Millennials are leaving large cities and heading for the suburbs, all due to rising costs of homes in the area, according to a report.
Millennials, widely known as people between the ages of 23 and 38, are fleeing cities in favor of suburbs in their quest to find more affordable housing, the Wall Street Journal reported Monday.
City growth used to surpass growth in the suburbs due to the financial crisis, but that trend has “reversed” over the last five years because of increased living costs and more millennials choosing to get married and start families.
“The back-to-the-city trend has reversed,” William Frey, a demographer at the Brookings Institution told the Journal.

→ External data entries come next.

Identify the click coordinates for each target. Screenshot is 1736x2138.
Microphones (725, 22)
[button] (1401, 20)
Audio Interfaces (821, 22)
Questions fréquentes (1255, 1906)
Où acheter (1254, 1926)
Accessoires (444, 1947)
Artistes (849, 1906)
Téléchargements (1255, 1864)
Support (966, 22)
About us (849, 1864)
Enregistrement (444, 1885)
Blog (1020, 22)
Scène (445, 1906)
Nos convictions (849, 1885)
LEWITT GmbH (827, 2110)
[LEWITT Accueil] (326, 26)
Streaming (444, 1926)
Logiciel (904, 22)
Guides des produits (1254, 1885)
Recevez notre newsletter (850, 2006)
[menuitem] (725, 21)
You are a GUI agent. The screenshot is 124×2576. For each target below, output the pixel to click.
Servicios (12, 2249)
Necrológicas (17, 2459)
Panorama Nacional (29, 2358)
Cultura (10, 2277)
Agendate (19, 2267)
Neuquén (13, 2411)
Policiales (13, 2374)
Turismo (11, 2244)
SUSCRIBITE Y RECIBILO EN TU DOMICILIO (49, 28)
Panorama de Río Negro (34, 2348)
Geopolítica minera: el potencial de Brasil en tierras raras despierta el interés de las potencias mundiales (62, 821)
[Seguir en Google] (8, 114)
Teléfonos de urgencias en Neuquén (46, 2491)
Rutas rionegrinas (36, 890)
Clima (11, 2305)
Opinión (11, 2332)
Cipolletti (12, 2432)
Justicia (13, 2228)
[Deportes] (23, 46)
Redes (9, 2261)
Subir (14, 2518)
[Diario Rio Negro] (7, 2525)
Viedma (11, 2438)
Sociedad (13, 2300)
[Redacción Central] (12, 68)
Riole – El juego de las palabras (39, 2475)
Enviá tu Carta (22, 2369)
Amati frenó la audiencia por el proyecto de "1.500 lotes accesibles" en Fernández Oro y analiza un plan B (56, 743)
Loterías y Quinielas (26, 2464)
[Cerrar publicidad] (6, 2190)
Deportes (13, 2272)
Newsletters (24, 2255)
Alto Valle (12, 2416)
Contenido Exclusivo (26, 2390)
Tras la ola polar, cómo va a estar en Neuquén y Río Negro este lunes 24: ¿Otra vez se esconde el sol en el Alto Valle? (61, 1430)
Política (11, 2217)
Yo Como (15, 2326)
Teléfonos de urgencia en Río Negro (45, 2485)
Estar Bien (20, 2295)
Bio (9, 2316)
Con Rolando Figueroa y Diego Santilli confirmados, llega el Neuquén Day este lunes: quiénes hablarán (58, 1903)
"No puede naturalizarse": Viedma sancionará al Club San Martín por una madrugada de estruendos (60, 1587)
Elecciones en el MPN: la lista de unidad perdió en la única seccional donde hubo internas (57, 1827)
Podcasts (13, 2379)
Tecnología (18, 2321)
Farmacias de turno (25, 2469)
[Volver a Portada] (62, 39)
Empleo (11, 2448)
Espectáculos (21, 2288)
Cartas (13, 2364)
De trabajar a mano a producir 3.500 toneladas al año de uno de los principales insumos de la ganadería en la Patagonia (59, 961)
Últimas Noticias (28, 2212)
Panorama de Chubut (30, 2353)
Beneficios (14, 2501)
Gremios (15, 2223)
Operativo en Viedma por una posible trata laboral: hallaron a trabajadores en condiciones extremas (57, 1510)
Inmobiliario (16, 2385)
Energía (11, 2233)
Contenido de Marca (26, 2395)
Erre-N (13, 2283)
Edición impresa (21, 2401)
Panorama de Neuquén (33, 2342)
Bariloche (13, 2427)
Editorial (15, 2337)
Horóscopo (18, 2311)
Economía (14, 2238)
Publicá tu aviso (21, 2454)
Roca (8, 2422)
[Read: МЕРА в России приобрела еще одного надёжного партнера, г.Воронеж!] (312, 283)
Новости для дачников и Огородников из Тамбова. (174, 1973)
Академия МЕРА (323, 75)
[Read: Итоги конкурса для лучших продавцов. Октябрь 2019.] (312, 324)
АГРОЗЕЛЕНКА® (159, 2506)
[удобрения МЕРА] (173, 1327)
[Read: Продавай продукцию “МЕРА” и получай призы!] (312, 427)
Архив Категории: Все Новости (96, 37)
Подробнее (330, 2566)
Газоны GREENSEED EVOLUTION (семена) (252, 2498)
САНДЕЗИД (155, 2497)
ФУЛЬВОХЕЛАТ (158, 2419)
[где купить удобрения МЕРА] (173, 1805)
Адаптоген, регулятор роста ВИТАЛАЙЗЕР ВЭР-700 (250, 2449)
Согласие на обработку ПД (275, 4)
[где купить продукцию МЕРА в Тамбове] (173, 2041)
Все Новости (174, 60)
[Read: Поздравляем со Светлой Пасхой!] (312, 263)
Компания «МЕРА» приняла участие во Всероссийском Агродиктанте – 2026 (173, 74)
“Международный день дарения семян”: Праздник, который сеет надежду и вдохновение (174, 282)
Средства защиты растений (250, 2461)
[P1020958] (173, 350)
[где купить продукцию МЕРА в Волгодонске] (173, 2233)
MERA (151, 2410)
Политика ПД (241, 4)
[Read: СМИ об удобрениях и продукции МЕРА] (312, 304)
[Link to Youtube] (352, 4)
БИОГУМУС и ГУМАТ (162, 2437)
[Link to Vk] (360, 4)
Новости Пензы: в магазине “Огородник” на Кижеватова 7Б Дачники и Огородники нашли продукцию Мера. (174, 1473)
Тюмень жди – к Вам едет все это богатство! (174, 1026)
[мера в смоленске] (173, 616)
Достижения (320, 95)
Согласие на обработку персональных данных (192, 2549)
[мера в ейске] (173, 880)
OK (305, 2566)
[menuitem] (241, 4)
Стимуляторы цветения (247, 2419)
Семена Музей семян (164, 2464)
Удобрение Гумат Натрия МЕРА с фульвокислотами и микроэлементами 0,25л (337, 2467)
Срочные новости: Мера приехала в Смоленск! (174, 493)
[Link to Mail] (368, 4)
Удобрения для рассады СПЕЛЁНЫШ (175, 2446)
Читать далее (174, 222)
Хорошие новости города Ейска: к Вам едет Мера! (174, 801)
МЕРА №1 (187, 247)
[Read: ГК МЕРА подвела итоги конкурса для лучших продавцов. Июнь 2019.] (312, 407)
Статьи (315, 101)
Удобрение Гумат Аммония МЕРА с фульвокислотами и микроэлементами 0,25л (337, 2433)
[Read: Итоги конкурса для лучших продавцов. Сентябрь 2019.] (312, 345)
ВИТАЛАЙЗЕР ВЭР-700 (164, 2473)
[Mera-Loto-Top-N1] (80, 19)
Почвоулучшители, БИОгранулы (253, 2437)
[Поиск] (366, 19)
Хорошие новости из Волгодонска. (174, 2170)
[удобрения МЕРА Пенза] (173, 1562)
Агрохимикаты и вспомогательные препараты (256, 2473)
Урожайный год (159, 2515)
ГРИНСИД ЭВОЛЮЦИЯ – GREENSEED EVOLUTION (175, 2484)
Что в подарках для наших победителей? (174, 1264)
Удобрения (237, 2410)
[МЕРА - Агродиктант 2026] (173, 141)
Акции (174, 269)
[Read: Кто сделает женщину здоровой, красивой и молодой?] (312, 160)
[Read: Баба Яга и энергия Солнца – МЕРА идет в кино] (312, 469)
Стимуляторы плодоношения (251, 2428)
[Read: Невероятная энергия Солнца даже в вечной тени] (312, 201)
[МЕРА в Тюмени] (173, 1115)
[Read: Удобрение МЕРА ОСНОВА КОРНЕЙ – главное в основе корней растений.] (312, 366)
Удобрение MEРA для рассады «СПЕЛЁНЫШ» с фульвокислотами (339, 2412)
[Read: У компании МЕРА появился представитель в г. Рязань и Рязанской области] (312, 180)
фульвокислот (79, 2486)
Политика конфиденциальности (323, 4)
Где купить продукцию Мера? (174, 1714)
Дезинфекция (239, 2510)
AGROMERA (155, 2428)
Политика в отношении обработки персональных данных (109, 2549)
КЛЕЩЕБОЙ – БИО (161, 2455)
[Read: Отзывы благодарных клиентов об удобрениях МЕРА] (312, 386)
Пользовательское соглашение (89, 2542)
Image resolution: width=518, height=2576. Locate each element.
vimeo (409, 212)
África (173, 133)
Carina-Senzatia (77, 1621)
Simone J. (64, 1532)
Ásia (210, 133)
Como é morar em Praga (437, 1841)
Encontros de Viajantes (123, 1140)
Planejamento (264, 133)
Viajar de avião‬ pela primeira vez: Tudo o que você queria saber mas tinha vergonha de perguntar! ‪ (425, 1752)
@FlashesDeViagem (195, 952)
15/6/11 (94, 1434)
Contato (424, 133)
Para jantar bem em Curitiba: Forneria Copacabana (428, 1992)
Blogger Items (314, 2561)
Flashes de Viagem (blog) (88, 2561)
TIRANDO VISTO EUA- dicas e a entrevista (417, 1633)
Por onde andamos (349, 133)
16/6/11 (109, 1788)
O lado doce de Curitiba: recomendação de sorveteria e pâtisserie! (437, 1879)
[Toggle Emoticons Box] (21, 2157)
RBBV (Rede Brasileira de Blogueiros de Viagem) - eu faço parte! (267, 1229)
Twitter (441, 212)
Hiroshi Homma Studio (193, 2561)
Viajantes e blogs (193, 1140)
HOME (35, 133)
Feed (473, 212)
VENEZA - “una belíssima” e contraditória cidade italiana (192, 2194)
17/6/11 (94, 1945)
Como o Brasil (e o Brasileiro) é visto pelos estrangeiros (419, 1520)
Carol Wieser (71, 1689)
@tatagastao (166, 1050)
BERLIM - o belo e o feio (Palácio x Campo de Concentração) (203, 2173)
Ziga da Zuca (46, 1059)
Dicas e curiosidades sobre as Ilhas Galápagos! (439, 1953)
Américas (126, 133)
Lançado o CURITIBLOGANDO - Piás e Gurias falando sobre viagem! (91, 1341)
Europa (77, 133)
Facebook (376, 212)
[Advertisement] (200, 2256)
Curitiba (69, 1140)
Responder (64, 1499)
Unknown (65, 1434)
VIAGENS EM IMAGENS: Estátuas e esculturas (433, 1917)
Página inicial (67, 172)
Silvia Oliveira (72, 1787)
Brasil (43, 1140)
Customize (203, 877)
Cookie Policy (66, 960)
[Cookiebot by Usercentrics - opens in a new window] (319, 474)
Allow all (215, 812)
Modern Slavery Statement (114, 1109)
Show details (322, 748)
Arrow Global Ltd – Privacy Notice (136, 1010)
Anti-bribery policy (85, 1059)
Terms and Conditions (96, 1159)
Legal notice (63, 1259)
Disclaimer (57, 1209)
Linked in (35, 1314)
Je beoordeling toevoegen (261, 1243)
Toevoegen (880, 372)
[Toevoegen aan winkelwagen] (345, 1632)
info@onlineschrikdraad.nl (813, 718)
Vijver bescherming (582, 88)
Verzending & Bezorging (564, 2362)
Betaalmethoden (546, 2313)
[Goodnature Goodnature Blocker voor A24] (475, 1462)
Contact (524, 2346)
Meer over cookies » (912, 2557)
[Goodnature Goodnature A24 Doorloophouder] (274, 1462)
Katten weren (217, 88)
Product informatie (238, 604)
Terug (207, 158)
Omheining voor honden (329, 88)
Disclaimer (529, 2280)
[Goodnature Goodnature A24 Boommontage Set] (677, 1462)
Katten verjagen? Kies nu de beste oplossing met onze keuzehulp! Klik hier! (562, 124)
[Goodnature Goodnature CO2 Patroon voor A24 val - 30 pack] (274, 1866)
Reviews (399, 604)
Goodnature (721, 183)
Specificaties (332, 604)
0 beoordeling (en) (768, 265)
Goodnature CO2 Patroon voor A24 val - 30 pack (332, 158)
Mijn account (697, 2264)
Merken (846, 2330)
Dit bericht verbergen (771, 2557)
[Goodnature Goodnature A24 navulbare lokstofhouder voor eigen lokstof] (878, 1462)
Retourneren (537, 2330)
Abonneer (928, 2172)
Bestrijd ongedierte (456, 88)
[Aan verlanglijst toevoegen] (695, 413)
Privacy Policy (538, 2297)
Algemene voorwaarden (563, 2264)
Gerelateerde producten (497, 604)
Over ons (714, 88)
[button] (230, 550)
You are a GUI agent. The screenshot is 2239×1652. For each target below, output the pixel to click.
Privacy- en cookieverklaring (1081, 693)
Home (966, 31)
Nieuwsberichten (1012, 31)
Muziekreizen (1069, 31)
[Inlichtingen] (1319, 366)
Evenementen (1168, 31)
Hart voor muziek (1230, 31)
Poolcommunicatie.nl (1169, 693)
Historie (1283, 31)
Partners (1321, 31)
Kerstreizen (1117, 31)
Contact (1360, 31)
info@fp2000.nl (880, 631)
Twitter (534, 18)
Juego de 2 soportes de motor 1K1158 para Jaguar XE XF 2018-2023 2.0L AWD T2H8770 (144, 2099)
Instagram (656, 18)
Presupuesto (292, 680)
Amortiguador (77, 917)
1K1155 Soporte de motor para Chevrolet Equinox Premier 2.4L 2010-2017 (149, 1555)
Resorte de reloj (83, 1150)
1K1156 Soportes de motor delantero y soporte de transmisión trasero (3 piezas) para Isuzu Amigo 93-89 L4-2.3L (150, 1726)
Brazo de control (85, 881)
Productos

Many millennials are flocking to areas in the South and Southwest because of the good weather and abundant supply of jobs.
Suburbs such as Apex, North Carolina, near Raleigh, are growing so quickly that schools are at capacity and traffic jams are more common in the area.
But despite the supposed exodus of millennials from cities to the suburbs, millennials are still struggling to buy homes.
A May 2019 analysis by real estate information company Zillow found that home buying for this generation will become more costly and more competitive over the next decade, making it harder for millennials to purchase homes.
Many millennials have had to put off home buying altogether due to massive student loan debt and rising rent payments, which makes saving up for that first down payment more difficult.
First-time buyers need at least another 1.5 years in savings to afford a down payment as opposed to 30 years ago, according to Zillow.
“A large set of them are going to find that almost impossible,” Skylar Olsen, Zillow’s director of economic research, told Fox Business in May. “So they’re going to linger in the rental market for longer, they’re going to continue to put pressure on the rental market, too.”